Write out every entry below word for word, leaving nothing out.

········

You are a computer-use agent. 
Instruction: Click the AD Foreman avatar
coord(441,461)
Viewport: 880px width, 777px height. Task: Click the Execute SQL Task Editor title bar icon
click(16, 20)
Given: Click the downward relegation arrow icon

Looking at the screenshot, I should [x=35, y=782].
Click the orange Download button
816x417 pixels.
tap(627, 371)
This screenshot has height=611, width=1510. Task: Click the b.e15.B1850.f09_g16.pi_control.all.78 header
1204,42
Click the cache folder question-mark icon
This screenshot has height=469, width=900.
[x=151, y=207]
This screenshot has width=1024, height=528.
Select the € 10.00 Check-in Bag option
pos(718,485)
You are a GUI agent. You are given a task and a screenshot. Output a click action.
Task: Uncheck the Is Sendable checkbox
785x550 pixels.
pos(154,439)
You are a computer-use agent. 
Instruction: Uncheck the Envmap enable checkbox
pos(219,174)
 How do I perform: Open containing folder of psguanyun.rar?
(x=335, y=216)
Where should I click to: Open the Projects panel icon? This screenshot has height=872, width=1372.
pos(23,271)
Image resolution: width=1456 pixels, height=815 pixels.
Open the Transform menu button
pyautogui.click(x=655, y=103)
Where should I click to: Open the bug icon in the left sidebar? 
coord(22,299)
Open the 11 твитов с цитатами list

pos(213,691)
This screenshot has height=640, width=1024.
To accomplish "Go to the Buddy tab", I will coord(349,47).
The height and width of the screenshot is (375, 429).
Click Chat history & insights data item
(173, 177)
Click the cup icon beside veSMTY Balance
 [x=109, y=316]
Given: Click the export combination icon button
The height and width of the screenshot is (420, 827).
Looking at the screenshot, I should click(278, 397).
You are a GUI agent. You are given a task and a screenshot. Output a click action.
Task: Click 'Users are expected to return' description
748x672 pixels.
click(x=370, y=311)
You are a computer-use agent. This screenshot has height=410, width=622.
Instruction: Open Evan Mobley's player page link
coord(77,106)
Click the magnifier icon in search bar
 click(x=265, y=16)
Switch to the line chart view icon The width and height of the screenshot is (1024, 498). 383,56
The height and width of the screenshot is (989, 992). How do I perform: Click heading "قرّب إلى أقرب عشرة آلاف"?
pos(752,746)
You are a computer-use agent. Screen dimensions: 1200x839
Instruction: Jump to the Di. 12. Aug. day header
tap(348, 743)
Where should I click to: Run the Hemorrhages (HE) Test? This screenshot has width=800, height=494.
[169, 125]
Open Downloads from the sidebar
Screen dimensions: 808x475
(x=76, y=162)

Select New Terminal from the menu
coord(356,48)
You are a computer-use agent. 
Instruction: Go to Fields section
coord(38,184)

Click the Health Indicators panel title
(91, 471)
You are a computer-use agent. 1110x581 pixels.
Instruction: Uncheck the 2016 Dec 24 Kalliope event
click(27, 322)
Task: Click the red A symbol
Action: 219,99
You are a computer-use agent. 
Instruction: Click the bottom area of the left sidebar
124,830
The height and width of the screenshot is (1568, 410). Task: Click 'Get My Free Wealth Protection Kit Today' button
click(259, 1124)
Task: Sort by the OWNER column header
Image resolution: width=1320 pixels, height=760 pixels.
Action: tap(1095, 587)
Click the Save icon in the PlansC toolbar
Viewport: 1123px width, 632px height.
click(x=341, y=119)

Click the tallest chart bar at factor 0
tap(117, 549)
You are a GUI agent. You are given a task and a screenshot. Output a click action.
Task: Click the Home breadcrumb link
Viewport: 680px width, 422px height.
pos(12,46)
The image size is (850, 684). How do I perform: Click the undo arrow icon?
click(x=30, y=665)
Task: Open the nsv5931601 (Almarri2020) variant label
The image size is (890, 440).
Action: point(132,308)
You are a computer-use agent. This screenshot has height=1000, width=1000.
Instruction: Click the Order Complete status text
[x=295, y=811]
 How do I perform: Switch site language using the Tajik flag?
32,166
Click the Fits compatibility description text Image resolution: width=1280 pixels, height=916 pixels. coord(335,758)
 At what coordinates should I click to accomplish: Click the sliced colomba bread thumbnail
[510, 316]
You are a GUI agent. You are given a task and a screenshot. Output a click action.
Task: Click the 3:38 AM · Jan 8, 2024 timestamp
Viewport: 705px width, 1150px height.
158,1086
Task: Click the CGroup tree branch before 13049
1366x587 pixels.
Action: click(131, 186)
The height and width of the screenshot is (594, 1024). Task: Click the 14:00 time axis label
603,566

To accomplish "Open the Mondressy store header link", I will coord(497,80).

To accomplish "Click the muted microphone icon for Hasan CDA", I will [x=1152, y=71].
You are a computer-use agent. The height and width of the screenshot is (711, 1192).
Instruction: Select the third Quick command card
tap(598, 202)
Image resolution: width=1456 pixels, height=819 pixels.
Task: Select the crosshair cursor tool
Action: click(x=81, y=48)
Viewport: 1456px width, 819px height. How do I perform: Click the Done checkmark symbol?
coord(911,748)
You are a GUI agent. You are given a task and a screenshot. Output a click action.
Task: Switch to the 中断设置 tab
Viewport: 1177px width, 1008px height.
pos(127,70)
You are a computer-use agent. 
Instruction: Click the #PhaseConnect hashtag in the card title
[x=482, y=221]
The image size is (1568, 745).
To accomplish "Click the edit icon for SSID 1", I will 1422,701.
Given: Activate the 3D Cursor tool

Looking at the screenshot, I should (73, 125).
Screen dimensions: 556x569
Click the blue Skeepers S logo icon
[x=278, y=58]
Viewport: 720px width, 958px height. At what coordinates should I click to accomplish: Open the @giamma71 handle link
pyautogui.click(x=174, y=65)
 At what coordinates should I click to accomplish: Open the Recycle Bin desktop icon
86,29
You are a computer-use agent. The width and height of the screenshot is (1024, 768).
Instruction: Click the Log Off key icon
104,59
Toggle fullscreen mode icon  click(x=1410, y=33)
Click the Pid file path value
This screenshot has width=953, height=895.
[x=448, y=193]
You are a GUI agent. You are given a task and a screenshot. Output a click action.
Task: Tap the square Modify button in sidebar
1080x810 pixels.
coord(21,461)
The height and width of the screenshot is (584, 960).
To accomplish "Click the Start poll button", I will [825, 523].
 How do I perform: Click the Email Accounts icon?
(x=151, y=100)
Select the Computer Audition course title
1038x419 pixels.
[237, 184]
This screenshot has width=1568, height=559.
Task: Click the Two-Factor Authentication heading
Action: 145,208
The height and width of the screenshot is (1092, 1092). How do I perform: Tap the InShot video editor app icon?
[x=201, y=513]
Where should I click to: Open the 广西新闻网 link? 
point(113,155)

········

:: ANSWER FOR THE TASK ::
You are a computer-use agent. 
Instruction: Click the AD Foreman avatar
coord(441,461)
Viewport: 880px width, 777px height. Task: Click the Execute SQL Task Editor title bar icon
click(16, 20)
Given: Click the downward relegation arrow icon

Looking at the screenshot, I should [x=35, y=782].
Click the orange Download button
816x417 pixels.
tap(627, 371)
This screenshot has height=611, width=1510. Task: Click the b.e15.B1850.f09_g16.pi_control.all.78 header
1204,42
Click the cache folder question-mark icon
This screenshot has height=469, width=900.
[x=151, y=207]
This screenshot has width=1024, height=528.
Select the € 10.00 Check-in Bag option
pos(718,485)
You are a GUI agent. You are given a task and a screenshot. Output a click action.
Task: Uncheck the Is Sendable checkbox
785x550 pixels.
pos(154,439)
You are a computer-use agent. 
Instruction: Uncheck the Envmap enable checkbox
pos(219,174)
 How do I perform: Open containing folder of psguanyun.rar?
(x=335, y=216)
Where should I click to: Open the Projects panel icon? This screenshot has height=872, width=1372.
pos(23,271)
Image resolution: width=1456 pixels, height=815 pixels.
Open the Transform menu button
pyautogui.click(x=655, y=103)
Where should I click to: Open the bug icon in the left sidebar? 
coord(22,299)
Open the 11 твитов с цитатами list

pos(213,691)
This screenshot has height=640, width=1024.
To accomplish "Go to the Buddy tab", I will coord(349,47).
The height and width of the screenshot is (375, 429).
Click Chat history & insights data item
(173, 177)
Click the cup icon beside veSMTY Balance
 [x=109, y=316]
Given: Click the export combination icon button
The height and width of the screenshot is (420, 827).
Looking at the screenshot, I should click(278, 397).
You are a GUI agent. You are given a task and a screenshot. Output a click action.
Task: Click 'Users are expected to return' description
748x672 pixels.
click(x=370, y=311)
You are a computer-use agent. This screenshot has height=410, width=622.
Instruction: Open Evan Mobley's player page link
coord(77,106)
Click the magnifier icon in search bar
 click(x=265, y=16)
Switch to the line chart view icon The width and height of the screenshot is (1024, 498). 383,56
The height and width of the screenshot is (989, 992). How do I perform: Click heading "قرّب إلى أقرب عشرة آلاف"?
pos(752,746)
You are a computer-use agent. Screen dimensions: 1200x839
Instruction: Jump to the Di. 12. Aug. day header
tap(348, 743)
Where should I click to: Run the Hemorrhages (HE) Test? This screenshot has width=800, height=494.
[169, 125]
Open Downloads from the sidebar
Screen dimensions: 808x475
(x=76, y=162)

Select New Terminal from the menu
coord(356,48)
You are a computer-use agent. 
Instruction: Go to Fields section
coord(38,184)

Click the Health Indicators panel title
(91, 471)
You are a computer-use agent. 1110x581 pixels.
Instruction: Uncheck the 2016 Dec 24 Kalliope event
click(27, 322)
Task: Click the red A symbol
Action: 219,99
You are a computer-use agent. 
Instruction: Click the bottom area of the left sidebar
124,830
The height and width of the screenshot is (1568, 410). Task: Click 'Get My Free Wealth Protection Kit Today' button
click(259, 1124)
Task: Sort by the OWNER column header
Image resolution: width=1320 pixels, height=760 pixels.
Action: tap(1095, 587)
Click the Save icon in the PlansC toolbar
Viewport: 1123px width, 632px height.
click(x=341, y=119)

Click the tallest chart bar at factor 0
tap(117, 549)
You are a GUI agent. You are given a task and a screenshot. Output a click action.
Task: Click the Home breadcrumb link
Viewport: 680px width, 422px height.
pos(12,46)
The image size is (850, 684). How do I perform: Click the undo arrow icon?
click(x=30, y=665)
Task: Open the nsv5931601 (Almarri2020) variant label
The image size is (890, 440).
Action: point(132,308)
You are a computer-use agent. This screenshot has height=1000, width=1000.
Instruction: Click the Order Complete status text
[x=295, y=811]
 How do I perform: Switch site language using the Tajik flag?
32,166
Click the Fits compatibility description text Image resolution: width=1280 pixels, height=916 pixels. coord(335,758)
 At what coordinates should I click to accomplish: Click the sliced colomba bread thumbnail
[510, 316]
You are a GUI agent. You are given a task and a screenshot. Output a click action.
Task: Click the 3:38 AM · Jan 8, 2024 timestamp
Viewport: 705px width, 1150px height.
158,1086
Task: Click the CGroup tree branch before 13049
1366x587 pixels.
Action: click(131, 186)
The height and width of the screenshot is (594, 1024). Task: Click the 14:00 time axis label
603,566

To accomplish "Open the Mondressy store header link", I will coord(497,80).

To accomplish "Click the muted microphone icon for Hasan CDA", I will [x=1152, y=71].
You are a computer-use agent. The height and width of the screenshot is (711, 1192).
Instruction: Select the third Quick command card
tap(598, 202)
Image resolution: width=1456 pixels, height=819 pixels.
Task: Select the crosshair cursor tool
Action: click(x=81, y=48)
Viewport: 1456px width, 819px height. How do I perform: Click the Done checkmark symbol?
coord(911,748)
You are a GUI agent. You are given a task and a screenshot. Output a click action.
Task: Switch to the 中断设置 tab
Viewport: 1177px width, 1008px height.
pos(127,70)
You are a computer-use agent. 
Instruction: Click the #PhaseConnect hashtag in the card title
[x=482, y=221]
The image size is (1568, 745).
To accomplish "Click the edit icon for SSID 1", I will 1422,701.
Given: Activate the 3D Cursor tool

Looking at the screenshot, I should (73, 125).
Screen dimensions: 556x569
Click the blue Skeepers S logo icon
[x=278, y=58]
Viewport: 720px width, 958px height. At what coordinates should I click to accomplish: Open the @giamma71 handle link
pyautogui.click(x=174, y=65)
 At what coordinates should I click to accomplish: Open the Recycle Bin desktop icon
86,29
You are a computer-use agent. The width and height of the screenshot is (1024, 768).
Instruction: Click the Log Off key icon
104,59
Toggle fullscreen mode icon  click(x=1410, y=33)
Click the Pid file path value
This screenshot has width=953, height=895.
[x=448, y=193]
You are a GUI agent. You are given a task and a screenshot. Output a click action.
Task: Tap the square Modify button in sidebar
1080x810 pixels.
coord(21,461)
The height and width of the screenshot is (584, 960).
To accomplish "Click the Start poll button", I will [825, 523].
 How do I perform: Click the Email Accounts icon?
(x=151, y=100)
Select the Computer Audition course title
1038x419 pixels.
[237, 184]
This screenshot has width=1568, height=559.
Task: Click the Two-Factor Authentication heading
Action: 145,208
The height and width of the screenshot is (1092, 1092). How do I perform: Tap the InShot video editor app icon?
[x=201, y=513]
Where should I click to: Open the 广西新闻网 link? 
point(113,155)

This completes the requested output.